# A Part-Time Life, as Hours Shrink and Shift



## Costas (Oct 28, 2012)

(ΝΥΤ) Απ' ό,τι καταλαβαίνω, είναι μέρος μιας σειράς με γενικό τίτλο THE NEW AMERICAN JOB. Εδώ μιλάει για τον τομέα της λιανικής (προϊόντων και υπηρεσιών). Στις υγείες μας και "καλή καταναλωτική εμπειρία":

Hardin is forever urging her boss to give her more hours, she said, but instead, “they turn around and hire more people.” (...) “A couple of people offered me a used TV, but I can’t afford cable,” she said. “I have a tooth that’s falling apart, but I can’t afford the crown for it.” 
(...)
Such powerful scheduling software, developed by companies like Dayforce and Kronos over the last decade, has been widely adopted by retail and restaurant chains. The Kronos program that Jamba bought in 2009 breaks down schedules into 15-minute increments.
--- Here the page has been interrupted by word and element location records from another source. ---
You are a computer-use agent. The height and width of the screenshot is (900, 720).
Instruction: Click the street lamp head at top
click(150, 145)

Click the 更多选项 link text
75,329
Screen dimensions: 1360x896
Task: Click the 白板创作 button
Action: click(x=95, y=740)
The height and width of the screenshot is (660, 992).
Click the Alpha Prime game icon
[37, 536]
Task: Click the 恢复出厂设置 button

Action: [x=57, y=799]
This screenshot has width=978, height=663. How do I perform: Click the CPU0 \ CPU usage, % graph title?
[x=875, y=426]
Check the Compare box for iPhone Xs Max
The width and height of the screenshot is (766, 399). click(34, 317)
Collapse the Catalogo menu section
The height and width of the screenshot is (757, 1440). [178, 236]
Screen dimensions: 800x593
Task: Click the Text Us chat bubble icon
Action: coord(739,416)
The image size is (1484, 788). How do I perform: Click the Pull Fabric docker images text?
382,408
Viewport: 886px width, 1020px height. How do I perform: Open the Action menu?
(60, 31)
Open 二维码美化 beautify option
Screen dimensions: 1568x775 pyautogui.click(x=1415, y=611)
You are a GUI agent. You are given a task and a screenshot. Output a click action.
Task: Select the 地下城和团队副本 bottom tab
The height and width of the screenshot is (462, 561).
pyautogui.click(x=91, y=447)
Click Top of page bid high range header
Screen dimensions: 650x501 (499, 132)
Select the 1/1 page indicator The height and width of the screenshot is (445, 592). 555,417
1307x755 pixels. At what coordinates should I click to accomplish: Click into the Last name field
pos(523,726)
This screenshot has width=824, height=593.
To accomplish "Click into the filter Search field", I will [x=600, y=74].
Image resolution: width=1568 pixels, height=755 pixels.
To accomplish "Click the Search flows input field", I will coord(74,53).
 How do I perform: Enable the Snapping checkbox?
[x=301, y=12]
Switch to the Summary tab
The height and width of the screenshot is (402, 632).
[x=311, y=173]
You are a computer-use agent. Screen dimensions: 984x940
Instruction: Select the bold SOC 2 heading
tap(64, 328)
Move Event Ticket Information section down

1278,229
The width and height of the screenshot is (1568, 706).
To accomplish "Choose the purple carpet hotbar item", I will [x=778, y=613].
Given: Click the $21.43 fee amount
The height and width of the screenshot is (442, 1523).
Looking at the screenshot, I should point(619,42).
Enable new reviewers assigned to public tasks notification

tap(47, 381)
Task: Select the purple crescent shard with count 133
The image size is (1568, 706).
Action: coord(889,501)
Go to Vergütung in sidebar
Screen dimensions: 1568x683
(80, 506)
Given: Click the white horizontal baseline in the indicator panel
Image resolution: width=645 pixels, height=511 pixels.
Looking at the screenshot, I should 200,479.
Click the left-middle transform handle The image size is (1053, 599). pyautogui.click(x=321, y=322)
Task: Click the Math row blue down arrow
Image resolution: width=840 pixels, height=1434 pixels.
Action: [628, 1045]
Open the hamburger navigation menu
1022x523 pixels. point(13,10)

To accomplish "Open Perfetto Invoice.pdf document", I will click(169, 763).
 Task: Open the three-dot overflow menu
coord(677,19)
So if the lunchtime rush at a particular shop slows down at 1:45, the software may suggest cutting 15 minutes from the shift of an employee normally scheduled from 9 a.m. to 2 p.m. 
(...)
(...) when Walmart spread nationwide and opened hundreds of 24-hour stores in the 1990s, that created intense competitive pressures and prompted many retailers to copy the company’s cost-cutting practices, including its heavy reliance on part-timers. 
(...)
(...) the declining power of labor unions. “They set a standard for what a real job was — Monday through Friday with full-time hours,” she said. “We’ve moved away from that.”
Many corporations place store or restaurant managers under strict limits about what their payroll or employee hours can be each week, usually based on a formula tied to sales. These formulas usually give managers little flexibility to increase the hours assigned.
David Henson, a former assistant manager at a Walmart in Thief River Falls, Minn., said part-timers would sometimes come into his office on the brink of tears.
“A lot of them were single mothers. They said they weren’t earning enough to support their families,” he said. “They desperately wanted more hours, but we weren’t able to give them.”
Some, Mr. Henson said, were eager to take second jobs. But if they said they were unavailable during certain hours, then the managers and scheduling software would reduce their hours further, he said. Many workers concluded that it was simply not worth it. 
(...)
Mr. Anthony said it was hard to survive. At $8.25 an hour, 15 hours a week equaled about $500 a month. His share of the monthly rent was $800, with several hundred more for utilities, phone and subway fares. Some days he went hungry, he acknowledged, and he repeatedly turned to his parents for help.
He and his co-workers held out hope that, come the holiday season, their hours would pick up. “But then they hired 15 more workers,” he said. 
(...)
At one point, he said, his weekly schedule dwindled to two assigned days and two or three days when he was supposed to call the store in the morning to see whether managers wanted him to come in that day. 
(...)
“We’re seeing more and more that the burden of market fluctuations is being shifted onto the workers, as opposed to the companies absorbing it themselves,” said Carrie Gleason, executive director of the Retail Action Project, an advocate for retail workers (...)
(...)
“Many part-time workers feel a real competition to work hard during their limited hours because they want to impress managers to give them more hours.”
Ms. Rosser, the Jamba Juice district manager, amplified on the advantages. “You don’t want to work your team members for eight-hour shifts,” she said. “By the time they get to the second half of their shift, they don’t have the same energy and enthusiasm. We like to schedule people around four- to five-hour shifts so you can get the best out of them during that time.” 

Αυτοί είναι οι τεμπέληδες του κ. Ρόμνεϋ...


----------